** Start **

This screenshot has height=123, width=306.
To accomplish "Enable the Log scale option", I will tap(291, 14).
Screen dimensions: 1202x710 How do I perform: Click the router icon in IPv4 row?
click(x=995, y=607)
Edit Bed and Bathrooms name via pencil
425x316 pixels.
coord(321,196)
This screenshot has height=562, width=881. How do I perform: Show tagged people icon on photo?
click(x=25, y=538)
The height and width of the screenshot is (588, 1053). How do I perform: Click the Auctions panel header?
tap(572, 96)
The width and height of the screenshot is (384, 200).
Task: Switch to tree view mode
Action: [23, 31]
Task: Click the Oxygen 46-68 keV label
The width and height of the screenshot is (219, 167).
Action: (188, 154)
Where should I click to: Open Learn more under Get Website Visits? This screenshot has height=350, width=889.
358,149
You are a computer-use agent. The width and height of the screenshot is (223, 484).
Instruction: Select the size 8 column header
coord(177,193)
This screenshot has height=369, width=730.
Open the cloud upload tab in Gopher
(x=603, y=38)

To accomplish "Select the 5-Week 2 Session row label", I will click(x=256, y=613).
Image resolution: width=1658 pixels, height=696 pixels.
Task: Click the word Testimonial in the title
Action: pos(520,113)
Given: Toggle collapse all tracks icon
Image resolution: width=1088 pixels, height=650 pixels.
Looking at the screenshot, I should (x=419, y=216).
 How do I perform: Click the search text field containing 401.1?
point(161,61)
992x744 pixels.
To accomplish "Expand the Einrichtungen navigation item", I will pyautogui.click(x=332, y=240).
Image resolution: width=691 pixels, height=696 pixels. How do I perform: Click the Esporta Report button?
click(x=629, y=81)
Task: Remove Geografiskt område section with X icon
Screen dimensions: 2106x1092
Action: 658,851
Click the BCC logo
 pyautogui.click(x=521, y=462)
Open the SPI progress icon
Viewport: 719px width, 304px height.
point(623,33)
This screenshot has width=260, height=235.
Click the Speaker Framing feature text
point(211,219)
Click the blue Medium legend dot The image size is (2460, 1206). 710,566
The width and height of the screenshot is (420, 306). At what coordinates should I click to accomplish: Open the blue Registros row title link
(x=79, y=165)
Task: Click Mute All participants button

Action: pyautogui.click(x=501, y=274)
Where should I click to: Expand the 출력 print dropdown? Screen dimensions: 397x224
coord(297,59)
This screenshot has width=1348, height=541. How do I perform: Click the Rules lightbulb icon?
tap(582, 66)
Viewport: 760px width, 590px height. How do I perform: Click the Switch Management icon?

** End **

TASK
Please rewrite the entries above as a Markdown table with the columns "Row" and "Line", one line per row with its row number, and leave out the blank lines.

WORKED ANSWER
| Row | Line |
|---|---|
| 1 | This screenshot has height=123, width=306. |
| 2 | To accomplish "Enable the Log scale option", I will tap(291, 14). |
| 3 | Screen dimensions: 1202x710 How do I perform: Click the router icon in IPv4 row? |
| 4 | click(x=995, y=607) |
| 5 | Edit Bed and Bathrooms name via pencil |
| 6 | 425x316 pixels. |
| 7 | coord(321,196) |
| 8 | This screenshot has height=562, width=881. How do I perform: Show tagged people icon on photo? |
| 9 | click(x=25, y=538) |
| 10 | The height and width of the screenshot is (588, 1053). How do I perform: Click the Auctions panel header? |
| 11 | tap(572, 96) |
| 12 | The width and height of the screenshot is (384, 200). |
| 13 | Task: Switch to tree view mode |
| 14 | Action: [23, 31] |
| 15 | Task: Click the Oxygen 46-68 keV label |
| 16 | The width and height of the screenshot is (219, 167). |
| 17 | Action: (188, 154) |
| 18 | Where should I click to: Open Learn more under Get Website Visits? This screenshot has height=350, width=889. |
| 19 | 358,149 |
| 20 | You are a computer-use agent. The width and height of the screenshot is (223, 484). |
| 21 | Instruction: Select the size 8 column header |
| 22 | coord(177,193) |
| 23 | This screenshot has height=369, width=730. |
| 24 | Open the cloud upload tab in Gopher |
| 25 | (x=603, y=38) |
| 26 | To accomplish "Select the 5-Week 2 Session row label", I will click(x=256, y=613). |
| 27 | Image resolution: width=1658 pixels, height=696 pixels. |
| 28 | Task: Click the word Testimonial in the title |
| 29 | Action: pos(520,113) |
| 30 | Given: Toggle collapse all tracks icon |
| 31 | Image resolution: width=1088 pixels, height=650 pixels. |
| 32 | Looking at the screenshot, I should (x=419, y=216). |
| 33 |  How do I perform: Click the search text field containing 401.1? |
| 34 | point(161,61) |
| 35 | 992x744 pixels. |
| 36 | To accomplish "Expand the Einrichtungen navigation item", I will pyautogui.click(x=332, y=240). |
| 37 | Image resolution: width=691 pixels, height=696 pixels. How do I perform: Click the Esporta Report button? |
| 38 | click(x=629, y=81) |
| 39 | Task: Remove Geografiskt område section with X icon |
| 40 | Screen dimensions: 2106x1092 |
| 41 | Action: 658,851 |
| 42 | Click the BCC logo |
| 43 |  pyautogui.click(x=521, y=462) |
| 44 | Open the SPI progress icon |
| 45 | Viewport: 719px width, 304px height. |
| 46 | point(623,33) |
| 47 | This screenshot has width=260, height=235. |
| 48 | Click the Speaker Framing feature text |
| 49 | point(211,219) |
| 50 | Click the blue Medium legend dot The image size is (2460, 1206). 710,566 |
| 51 | The width and height of the screenshot is (420, 306). At what coordinates should I click to accomplish: Open the blue Registros row title link |
| 52 | (x=79, y=165) |
| 53 | Task: Click Mute All participants button |
| 54 | Action: pyautogui.click(x=501, y=274) |
| 55 | Where should I click to: Expand the 출력 print dropdown? Screen dimensions: 397x224 |
| 56 | coord(297,59) |
| 57 | This screenshot has width=1348, height=541. How do I perform: Click the Rules lightbulb icon? |
| 58 | tap(582, 66) |
| 59 | Viewport: 760px width, 590px height. How do I perform: Click the Switch Management icon? |